When to spend more than five minutes
A few situations justify a longer prep:
- Age 50+ or returning from injury: 8–10 minutes, with more time on the specific joint that's been an issue.
- Cold environment (below ~55°F): add 2–3 minutes of general warm-up.
- Heavy singles or maximal effort day: extend the movement-specific primer to include lighter, sub-maximal ramping.
- Chronic mobility restrictions: those need a dedicated mobility session on off days, not a longer warm-up before lifting.

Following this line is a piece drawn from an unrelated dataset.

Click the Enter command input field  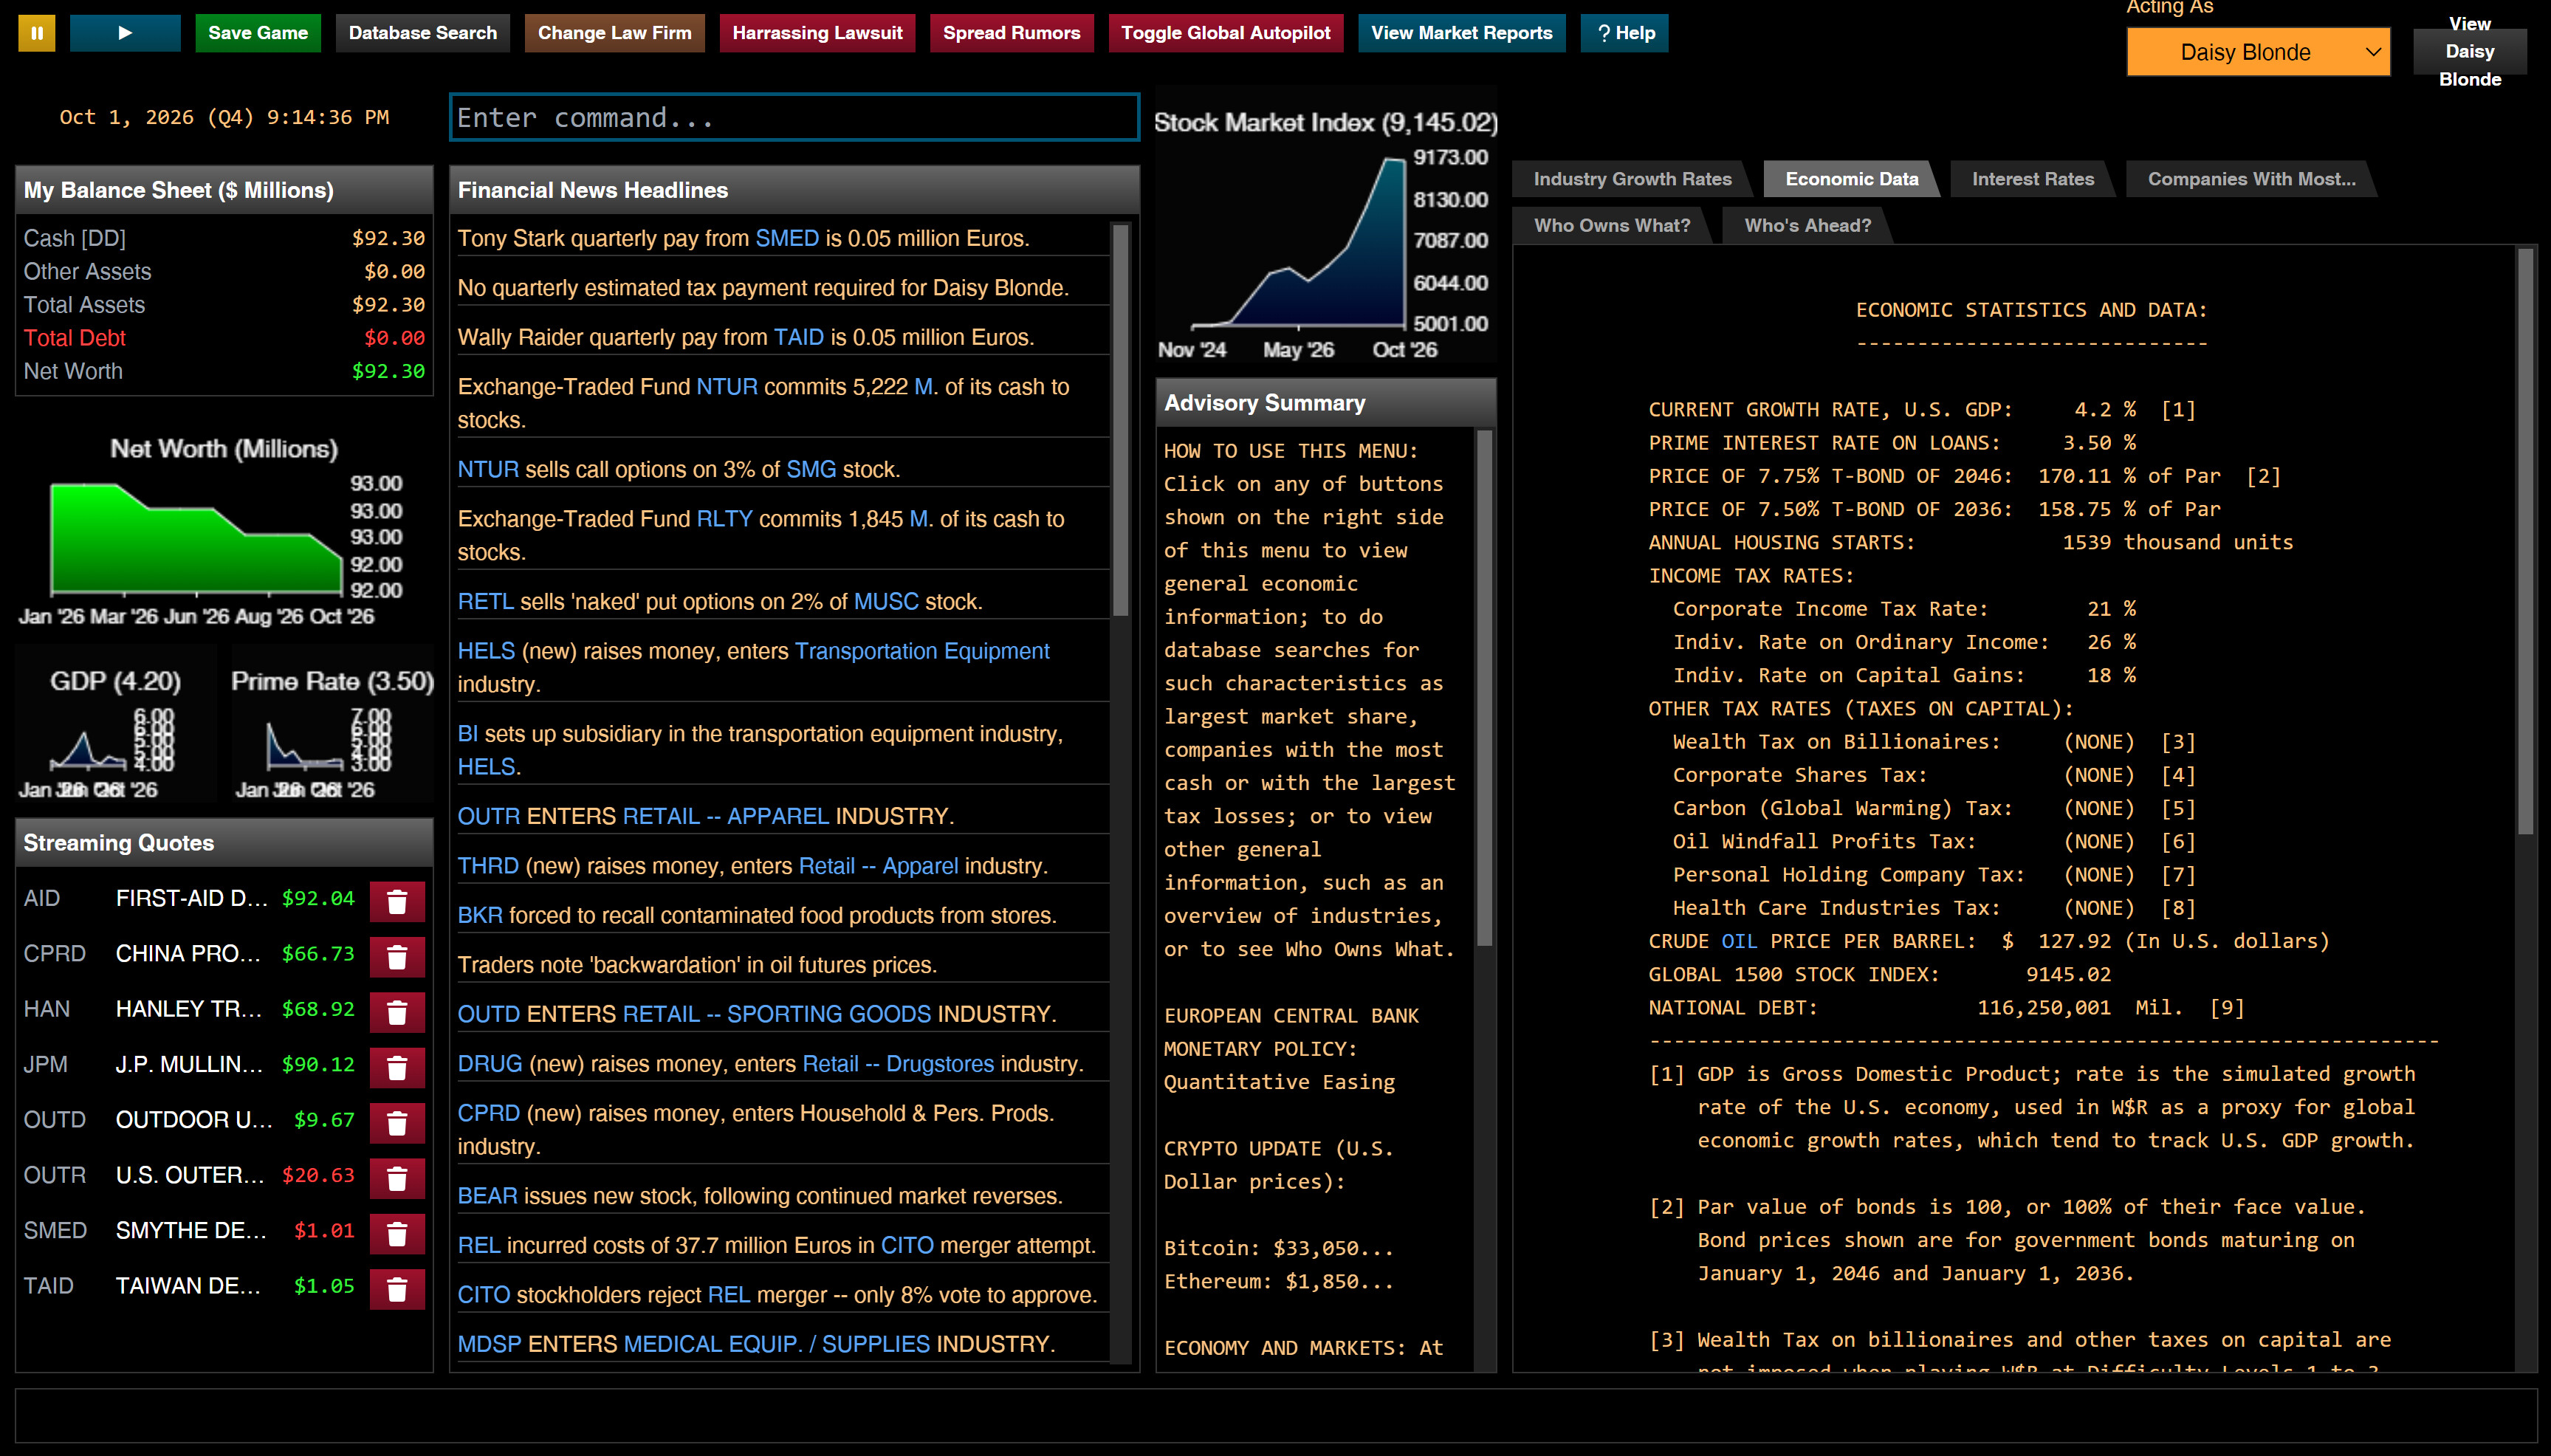tap(794, 117)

The best warm-up is the one you actually do — every session, for five minutes, before you touch a load that matters.
The bottom line
Five minutes of dynamic, joint-by-joint, movement-specific mobility before training is one of the clearest low-cost, high-return habits in the strength and conditioning literature. It won't guarantee you avoid injury — nothing does — but it meaningfully shifts the odds, and it makes your first working set feel like your third.
If you're building a training block and want it tuned to your recovery capacity, sleep, and — if you choose to run them — labs like ferritin, vitamin D, and testosterone, that context matters more than any single warm-up drill. Start with the five minutes. Build from there.